A reader sent this link in to me a few days ago. (Thanks, James!) It’s from a fairly hard-core weightlifting gym that has a website and forum attached. There’s a pretty good discussion of tendon pain, but the part that I wanted to show you is the following. It’s a summary of what a doctor said when he visited the gym to do a presentation on tendonopathy:

The common view of tendon injuries was once that the majority of the time a patient comes in with a tendon problem, it must be a tendonitis. Tendonitis implies that there is an inflammation of the tendon which needs to be decreased, and then the problem will go away. A typical true tendonitis will resolve in 2-4 weeks if it is a new onset, and if it is a longer standing tendonitis it should be better in 4-6 weeks – recovery rate from a “true” tendonitis is 99%. The common tendonitis treatment is anti-inflammatories, rest, and ice. Typically people who have had long term problem and go in for treatment with this protocol will not respond very well and will become quite frustrated…

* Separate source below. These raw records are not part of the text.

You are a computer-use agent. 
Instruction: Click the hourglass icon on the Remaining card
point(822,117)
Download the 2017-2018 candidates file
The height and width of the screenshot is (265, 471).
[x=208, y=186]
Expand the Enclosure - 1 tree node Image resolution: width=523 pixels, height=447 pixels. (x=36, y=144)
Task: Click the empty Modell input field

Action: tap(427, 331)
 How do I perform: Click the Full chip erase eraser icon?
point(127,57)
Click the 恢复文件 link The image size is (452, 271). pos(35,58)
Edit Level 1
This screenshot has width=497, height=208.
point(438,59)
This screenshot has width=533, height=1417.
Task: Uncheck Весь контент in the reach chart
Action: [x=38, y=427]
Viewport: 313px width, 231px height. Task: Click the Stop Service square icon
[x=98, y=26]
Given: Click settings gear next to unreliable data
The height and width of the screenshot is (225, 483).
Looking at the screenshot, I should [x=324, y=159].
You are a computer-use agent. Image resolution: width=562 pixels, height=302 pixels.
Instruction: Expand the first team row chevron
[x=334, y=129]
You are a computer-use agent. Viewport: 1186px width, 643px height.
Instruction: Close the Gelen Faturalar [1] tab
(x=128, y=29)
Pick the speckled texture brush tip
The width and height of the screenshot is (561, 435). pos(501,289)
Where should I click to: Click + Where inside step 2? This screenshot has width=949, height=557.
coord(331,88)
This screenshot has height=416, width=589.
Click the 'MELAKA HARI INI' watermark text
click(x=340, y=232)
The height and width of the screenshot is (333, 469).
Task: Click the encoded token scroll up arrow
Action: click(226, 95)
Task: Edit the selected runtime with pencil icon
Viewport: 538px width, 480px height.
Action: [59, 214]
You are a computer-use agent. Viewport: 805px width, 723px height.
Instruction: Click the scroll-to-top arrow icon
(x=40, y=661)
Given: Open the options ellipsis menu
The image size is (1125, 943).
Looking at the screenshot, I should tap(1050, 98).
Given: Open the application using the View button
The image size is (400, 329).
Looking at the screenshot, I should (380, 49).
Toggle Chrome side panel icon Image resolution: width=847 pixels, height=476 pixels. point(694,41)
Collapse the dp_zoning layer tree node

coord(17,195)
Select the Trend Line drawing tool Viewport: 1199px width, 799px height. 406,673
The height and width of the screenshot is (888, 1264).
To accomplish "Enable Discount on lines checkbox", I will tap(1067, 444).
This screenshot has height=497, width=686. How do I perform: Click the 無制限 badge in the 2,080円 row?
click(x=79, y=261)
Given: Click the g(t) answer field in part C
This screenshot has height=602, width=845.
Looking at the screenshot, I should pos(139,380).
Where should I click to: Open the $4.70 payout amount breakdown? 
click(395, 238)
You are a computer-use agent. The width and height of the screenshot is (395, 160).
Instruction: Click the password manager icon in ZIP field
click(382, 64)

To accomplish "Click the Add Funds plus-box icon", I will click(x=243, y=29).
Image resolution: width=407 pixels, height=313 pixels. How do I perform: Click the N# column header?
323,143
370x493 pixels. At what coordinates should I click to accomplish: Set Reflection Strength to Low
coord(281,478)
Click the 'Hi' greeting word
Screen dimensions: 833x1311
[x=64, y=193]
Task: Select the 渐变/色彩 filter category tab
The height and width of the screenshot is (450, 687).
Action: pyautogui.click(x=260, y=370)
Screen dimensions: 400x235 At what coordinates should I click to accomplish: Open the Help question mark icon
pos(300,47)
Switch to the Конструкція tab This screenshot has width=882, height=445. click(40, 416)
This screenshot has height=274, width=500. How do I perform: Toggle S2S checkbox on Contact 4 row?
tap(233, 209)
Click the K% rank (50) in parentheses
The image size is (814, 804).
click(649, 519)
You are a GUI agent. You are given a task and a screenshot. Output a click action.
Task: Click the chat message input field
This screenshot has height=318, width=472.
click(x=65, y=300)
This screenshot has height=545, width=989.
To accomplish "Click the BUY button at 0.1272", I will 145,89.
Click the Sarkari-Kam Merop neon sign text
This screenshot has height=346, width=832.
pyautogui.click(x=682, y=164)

…New research has lead medical professionals to realize that in the majority of patients (about 90%) who come in with “tendonitis” the problem is no longer tendonitis, but tendonosis which is a degenerative condition of the tendon.

There you have it; as good a summary as I’ve seen. (For the entire thread, click here.) If you’ve been diagnosed with tendonitis but it hasn’t gone away after a few weeks of aggressive icing and so on, chances are about 99% that it isn’t tendonitis at all.

If your doctor doesn’t understand this distinction, or if he pays lip-service to the idea of “tendonosis” but still insists on treating you with ice, NSAIDs and the rest of the usual prescription, you owe it to yourself to get better information. Trying to treat a tendon degeneration problem with protocols designed to combat inflammation is just asking for failure.